De Frasseli ( bois de frênes) à Tonnara, c'est un paysage dévasté, une diversité d'écosystèmes anéantis. Du modeste lézard au genévrier centenaire. 

A l'heure où nous publions ce courrier adressé au maire de la commune, il apparait que le ministère concerné soit le ministère de l'intérieur et non celui des armées. Cela ne change rien sur le fond de la procédure. 

Il n'est pas question d'enfler les polémiques, mais nous exigeons que justice soit rendue à la nature. Et ouvre la voie à réparation.

 

                          ASSOCIATION BONIFACIENNE COMPRENDRE ET DEFENDRE L’ENVIRONNEMENT A.B.C.D.E
                                                  Association de protection de l’environnement

Monsieur Jean-Charles Orsucci Maire de Bonifacio

La gravité de l’incendie qui a ravagé 370 hectares le 30 mai 2017, sur notre commune, de Frasseli (ancien camp militaire) à Catarello et presque Tonnara appelle aux citoyens que nous sommes plusieurs interrogations.

Interrogations qui, certainement, sont aussi les vôtres et auxquelles votre position d’élu (et d’éligible) vous permet de répondre.

L’extrême sud de la Corse vit un printemps extrêmement sec, sans précédent dans les annales météorologiques. Même si les réserves, Ospedale et Talza affichent un bon indice de remplissage, l’extrême rareté des précipitations, moins de 10mm depuis deux mois, génère une grande sécheresse des végétaux. L’herbe a jauni depuis un mois, et les arbres commencent à défolier.

Chacun est appelé à la plus grande prudence dans tous les travaux en milieu naturel, l’emploi du feu est encore autorisé (si nécessité) jusqu’à midi (10 H GMT) et sous réserve de disposer de tuyau alimenté en eau à proximité.

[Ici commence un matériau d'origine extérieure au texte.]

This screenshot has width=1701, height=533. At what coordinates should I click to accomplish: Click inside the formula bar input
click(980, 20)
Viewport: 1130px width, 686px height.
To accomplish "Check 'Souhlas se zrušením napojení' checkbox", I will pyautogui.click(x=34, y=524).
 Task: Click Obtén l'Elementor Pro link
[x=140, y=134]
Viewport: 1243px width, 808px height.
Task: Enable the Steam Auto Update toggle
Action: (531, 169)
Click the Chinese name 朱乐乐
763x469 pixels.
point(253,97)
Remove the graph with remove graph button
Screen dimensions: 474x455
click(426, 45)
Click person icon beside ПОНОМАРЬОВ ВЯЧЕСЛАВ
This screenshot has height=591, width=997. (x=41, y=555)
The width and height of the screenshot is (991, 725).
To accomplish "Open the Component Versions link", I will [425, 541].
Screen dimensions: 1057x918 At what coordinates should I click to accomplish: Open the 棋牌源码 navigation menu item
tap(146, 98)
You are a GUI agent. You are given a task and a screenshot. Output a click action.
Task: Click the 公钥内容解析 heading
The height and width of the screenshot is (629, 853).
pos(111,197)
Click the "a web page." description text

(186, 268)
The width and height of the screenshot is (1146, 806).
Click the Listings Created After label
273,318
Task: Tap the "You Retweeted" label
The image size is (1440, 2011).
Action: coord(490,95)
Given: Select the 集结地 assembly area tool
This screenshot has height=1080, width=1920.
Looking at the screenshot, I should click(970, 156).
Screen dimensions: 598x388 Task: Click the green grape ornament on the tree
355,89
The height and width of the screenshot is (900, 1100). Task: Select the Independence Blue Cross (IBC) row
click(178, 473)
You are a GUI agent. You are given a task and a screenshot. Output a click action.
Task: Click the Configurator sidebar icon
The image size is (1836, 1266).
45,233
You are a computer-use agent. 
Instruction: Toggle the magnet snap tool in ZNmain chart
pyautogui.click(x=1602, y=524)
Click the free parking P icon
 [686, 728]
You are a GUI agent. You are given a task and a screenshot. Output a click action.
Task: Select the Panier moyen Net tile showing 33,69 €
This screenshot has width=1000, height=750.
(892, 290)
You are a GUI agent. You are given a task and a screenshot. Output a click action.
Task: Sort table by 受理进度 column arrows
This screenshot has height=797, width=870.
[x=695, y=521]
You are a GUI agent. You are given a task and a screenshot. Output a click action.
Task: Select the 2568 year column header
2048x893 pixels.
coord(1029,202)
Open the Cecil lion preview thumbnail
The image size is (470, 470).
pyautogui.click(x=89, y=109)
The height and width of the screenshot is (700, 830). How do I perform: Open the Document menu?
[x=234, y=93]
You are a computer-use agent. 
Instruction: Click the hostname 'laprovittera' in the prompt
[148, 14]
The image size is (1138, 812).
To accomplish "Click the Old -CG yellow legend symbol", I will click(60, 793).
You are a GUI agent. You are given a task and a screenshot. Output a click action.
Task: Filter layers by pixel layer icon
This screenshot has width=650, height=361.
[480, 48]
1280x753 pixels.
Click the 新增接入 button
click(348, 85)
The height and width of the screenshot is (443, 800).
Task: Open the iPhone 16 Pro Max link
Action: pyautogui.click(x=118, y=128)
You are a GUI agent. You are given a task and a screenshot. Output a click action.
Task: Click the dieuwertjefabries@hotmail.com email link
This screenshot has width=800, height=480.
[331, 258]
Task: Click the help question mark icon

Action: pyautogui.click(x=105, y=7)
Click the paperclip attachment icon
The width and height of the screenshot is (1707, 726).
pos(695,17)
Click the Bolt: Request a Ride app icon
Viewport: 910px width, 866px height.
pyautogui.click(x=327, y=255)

Le feu d’hier est « parti » sur le terrain militaire, où était effectué une opération de déminage. L’enquête en cours déterminera les circonstances exactes de ce départ de feu : comme vous ne l’ignorez pas, il s’agit d’une procédure judiciaire, enquête préliminaire menée par la cellule Recherches des Causes et Circonstances des Incendies.

Néanmoins :
- l’action publique, ici le Ministère des Armées, n’est elle pas à même d’évaluer le caractère exceptionnel de la sécheresse de la végétation et ainsi surseoir à des opérations somme toute de routine ?
Dans ce cas, tant bien même qu’un camion citerne, dans une zone très peu carrossable, était à proximité, l’explosion de munitions était de la plus grande imprudence.
Cette imprudence a conduit à la destruction de toute la biodiversité sur 370 hectares.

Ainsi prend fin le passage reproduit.